--- START Data provided ---

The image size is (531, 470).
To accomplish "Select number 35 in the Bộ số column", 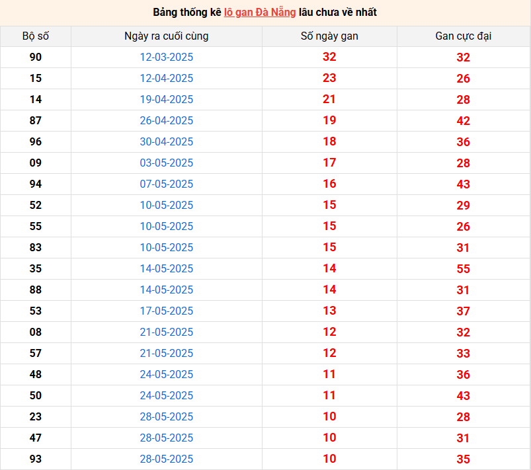I will [x=36, y=269].
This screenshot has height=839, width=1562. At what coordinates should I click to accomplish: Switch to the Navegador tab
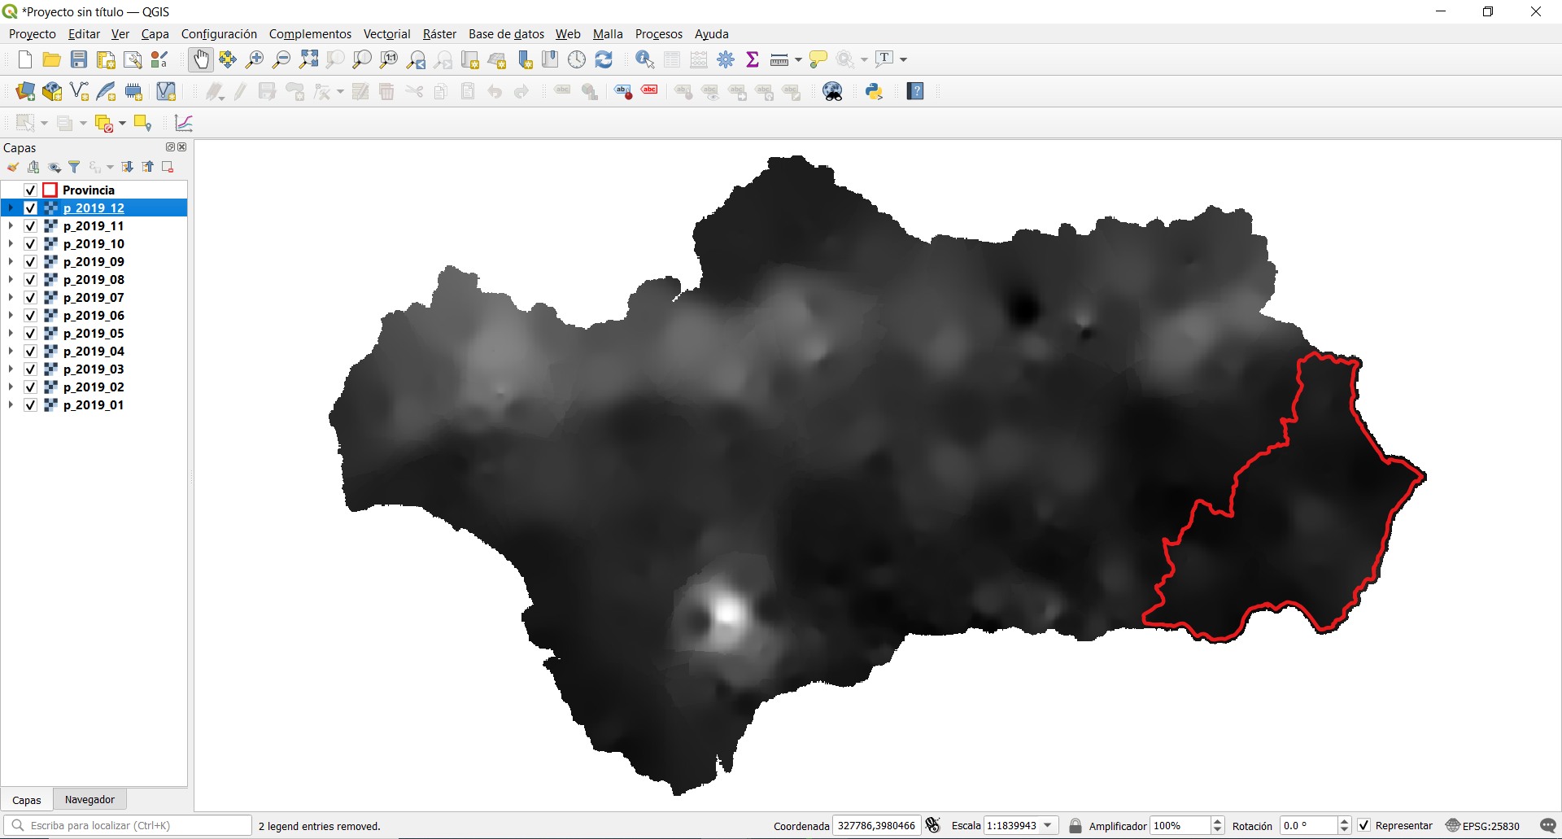coord(89,799)
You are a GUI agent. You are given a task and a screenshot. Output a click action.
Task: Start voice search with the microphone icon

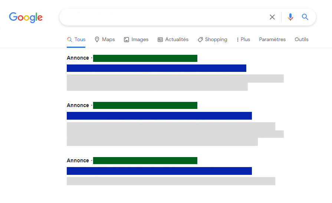[290, 17]
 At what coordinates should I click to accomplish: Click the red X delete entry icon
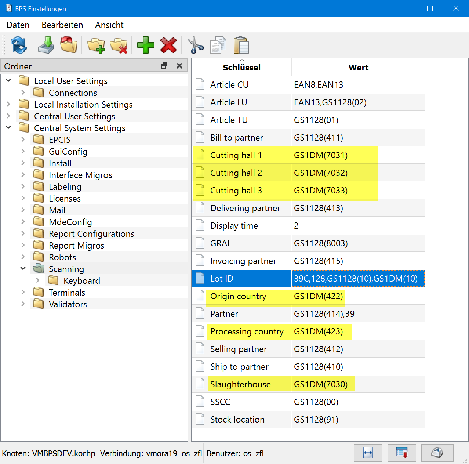coord(168,46)
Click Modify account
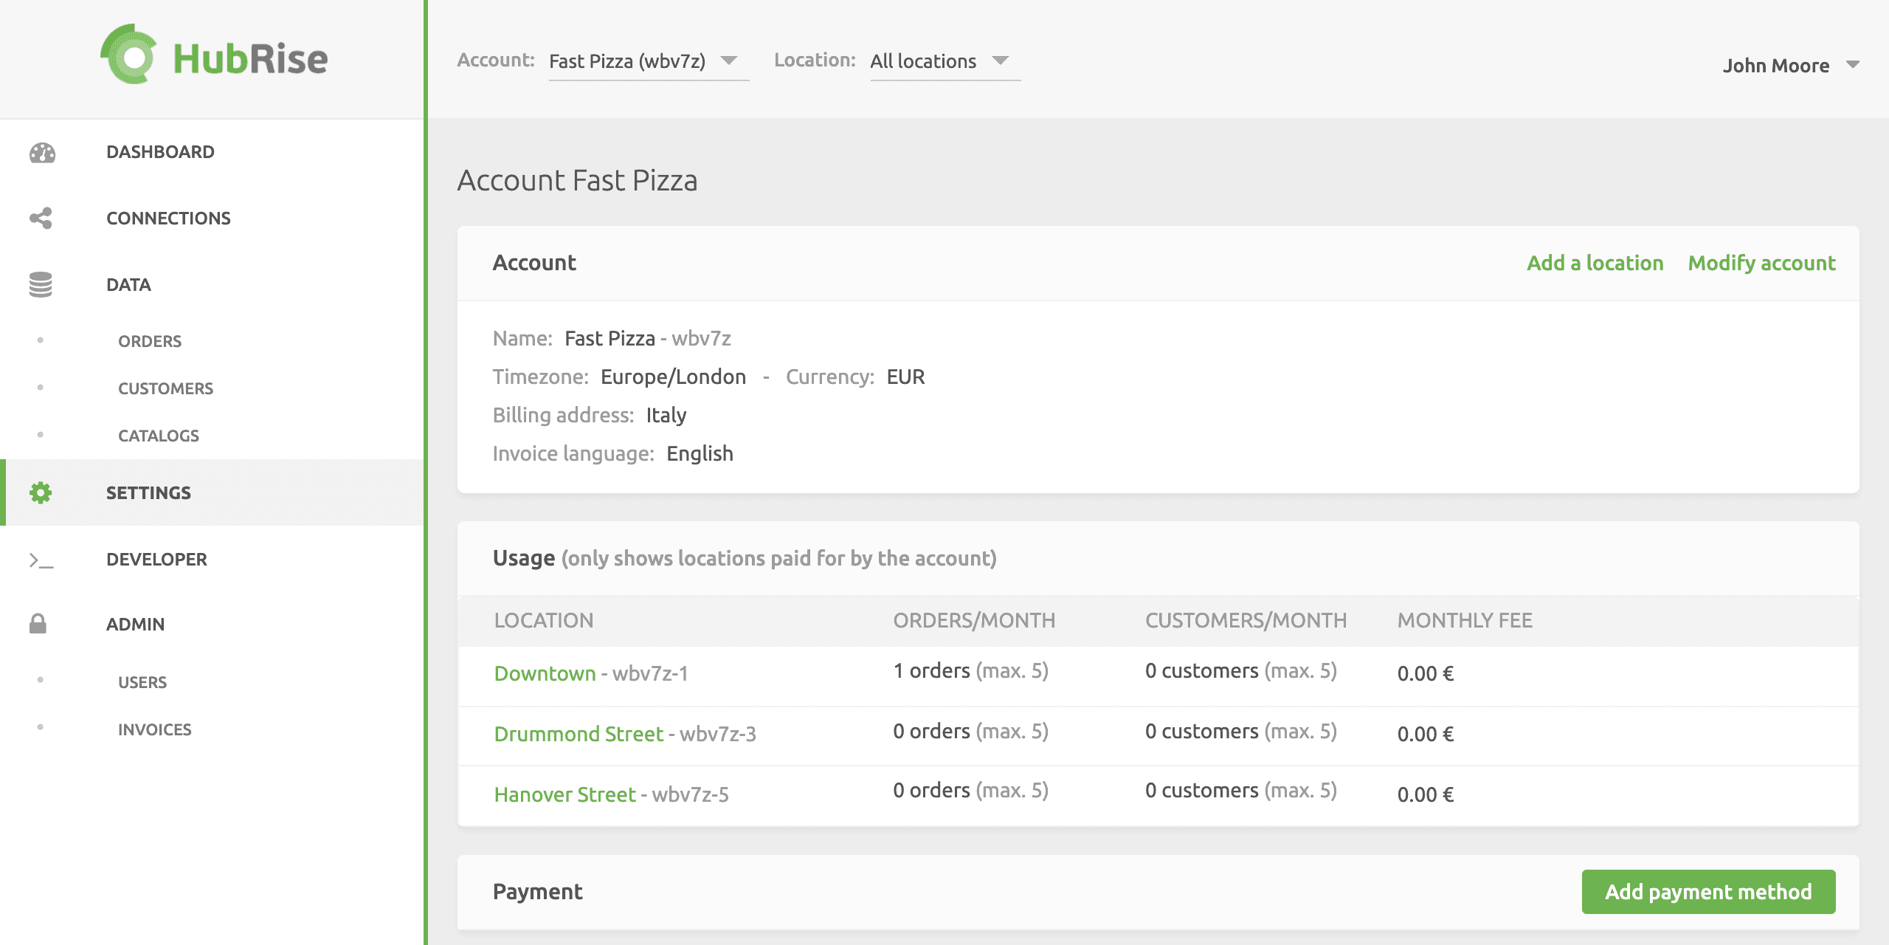The image size is (1889, 945). (x=1762, y=263)
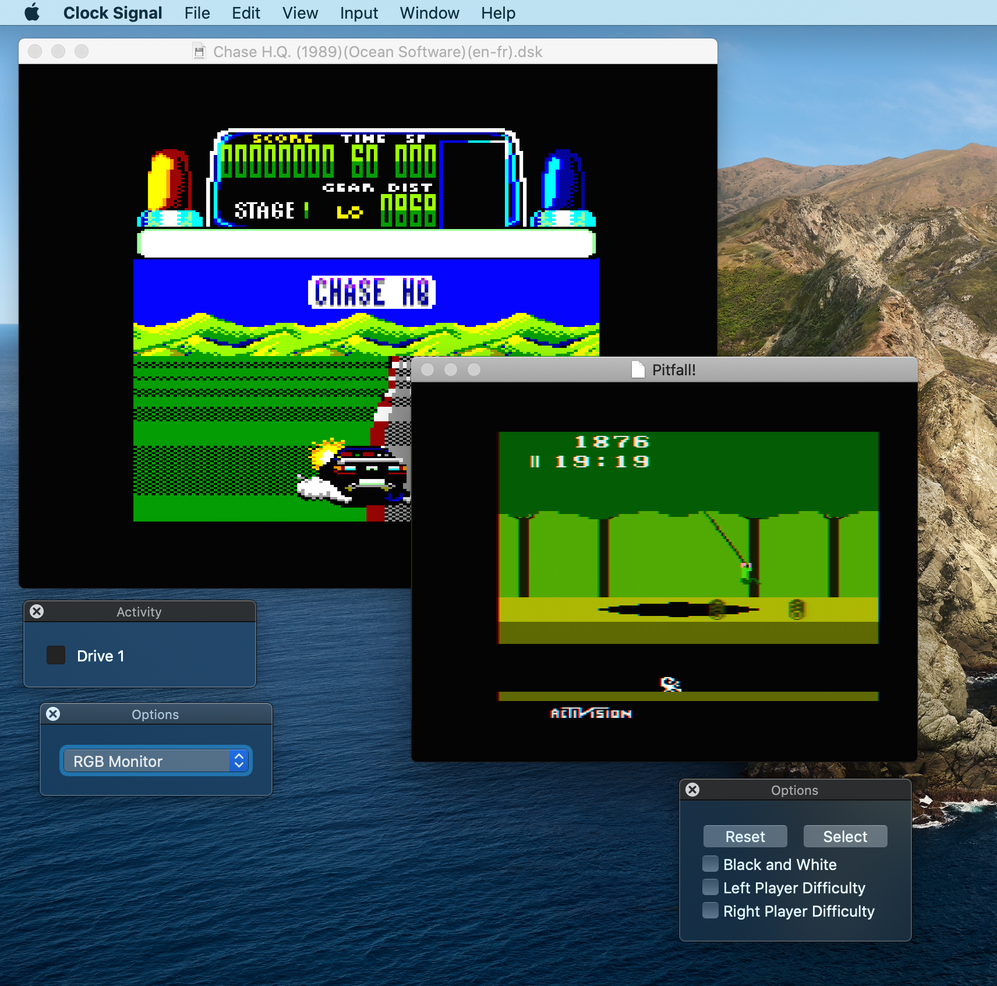
Task: Dismiss the Pitfall Options panel with X
Action: point(692,790)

--- END Data provided ---

Transcribe the entries above word for word, starting at the line that contains "At what coordinates should I click to accomplish: Click" and ending at the final line of the entries. Leave the pictures out of your answer.

 At what coordinates should I click to accomplish: Click the red X delete entry icon
coord(168,46)
Click Modify account
The image size is (1889, 945). (x=1762, y=263)
Task: Dismiss the Pitfall Options panel with X
Action: point(692,790)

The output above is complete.